Dieser Ohrwurm lässt sich so schnell nicht vergessen: Eine einzige Nummer, das Lied des Postillons Chapelou, hat sich aus Adolphe Adams komischer Oper „Le postillon de Lonjumeau“ zumindest im Repertoire der Wunschkonzerte gehalten. Dabei war das Geschehen um den sangesbegabten Postdienstleister, der in der Hochzeitsnacht seine Braut sitzen lässt, um in der Hauptstadt eine Karriere als Sänger zu starten, nach der Pariser Uraufführung 1835 ein Publikumserfolg, und dass der Sänger der Hauptpartie in seinem Postillon-Lied sogar bis aufs hohes D klettern muss, hat dazu gewiss beigetragen.
Der italienische Tenor Francesco Demuro, der die Partie des Postillons in der Premiere an der Oper Frankfurt sang, erreichte diesen Spitzenton vermeintlich mühelos und perfekt gestützt. Solche Effekte waren in der Inszenierung von Hans Walter Richter, langjähriger Spielleiter an der Oper Frankfurt, jedoch kein vokalakrobatischer Selbstzweck, sondern klug eingebunden in eine Inszenierung, in der die Theaterwelt sich selbst bespiegelt.
Theater auf dem Theater
Wie schon bei den Tiroler Festspielen in Erl, wo Richter und sein Ausstatter Kaspar Glarner den „Postillon von Lonjumeau“ 2021 inszeniert hatten, steht im Zentrum der nun nach Frankfurt übernommenen Produktion ein Theater auf dem Theater, ein großer Kasten mit vielen Seilwinden, der in Handarbeit drehbar ist und erst die dörfliche Welt von Lonjumeau, später eine Opernbühne oder auch den Kronleuchter eines Schlosses preisgibt. Denn aus Madeleine, der Braut, die hier mit dem hübschen Kulisseneffekt einer in den Bühnenhimmel entschwebenden Postkutsche verlassen wurde, ist zehn Jahre später eine reiche Erbin alias Madame de Latour geworden.
Indem Richter und Glarner das Geschehen im Spätbarock ansiedeln, greifen sie einerseits die nostalgische Note auf, die die Oper schon bei der Uraufführung hatte – immerhin spielt sie ungefähr 70 Jahre vor der Uraufführung, also noch vor der Französischen Revolution.
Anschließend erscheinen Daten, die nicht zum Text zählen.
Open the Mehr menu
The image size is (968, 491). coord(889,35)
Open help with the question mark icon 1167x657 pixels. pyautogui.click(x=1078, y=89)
In Frankfurt ist eingangs die Sprechrolle des Königs Louis XV hinzuerfunden (Wolfgang Gerold), der den Marquis de Corcy, Intendant der Pariser Oper, mit absolutistischer Deutlichkeit dazu zwingt, einen neuen Gesangsstar ausfindig zu machen; diese Rolle wird der tief auf dem Land, eben in Lonjumeau, entdeckte Chapelou einnehmen.
Ein Augenzwinkern Richtung Wagner
Dass er in der verspielten, nie staubig musealen Inszenierung vor lauter Kulisse, Pomp und Perücke irgendwann den Durchblick verliert, lässt sich nur zu gut verstehen. So merkt er es gar nicht, dass die ausladende Madame de Latour, die er zum Schein heiratet, seine eigene, einst verlassene Braut ist. Die moralische Empörung, die später über die vermeintliche Bigamie aufkommt, lässt beinahe schon den Biss Jacques Offenbachs ahnen. Und indem in Frankfurt der zum Opernstar Saint-Phar aufgestiegene Postillon ein paar Takte der Brautgemachs-Musik aus Richard Wagners „Lohengrin“ anstimmen darf, erinnert Regisseur Richter verspielt an einen Komponisten, der Adam sehr schätzte.
Die Inszenierung überspielt nicht, dass Adams Musik viel Konventionelles birgt. Eine starke Aktualisierung würde solche Meterware des frühen 19. Jahrhunderts vermutlich erdrücken. Als Grundlage für ein Theater auf dem Theater, in dem ein Opernchor streikt und einen kranken Opernchor spielt, in dem Intriganten sich in Bühnenschnüren verheddern und am Rande auch Geschlechterrollen aufgehoben werden, ist sie jedoch höchst dankbar. Und teils auch enorm schwer zu singen: Sopranistin Monika Buczkowska-Ward löst als verlassene Braut ihren Zwiespalt zwischen Rachelust und Zaudern grandios in souveräne Koloraturen auf, Jarret Porter ist als Marquis de Corcy ein Intendant mit noblem Bariton, und der federleichte Tenor Francesco Demuro fügt dem letzten der drei Akte sogar noch ein hohes E ein. Dann geht’s zurück aufs Land, nach Lonjumeau. Das Frankfurter Opern- und Museumsorchester hatte unter der Leitung des Erler Kapellmeisters Beomseok Yi die rustikalen Sphären ohnehin nie ganz verlassen.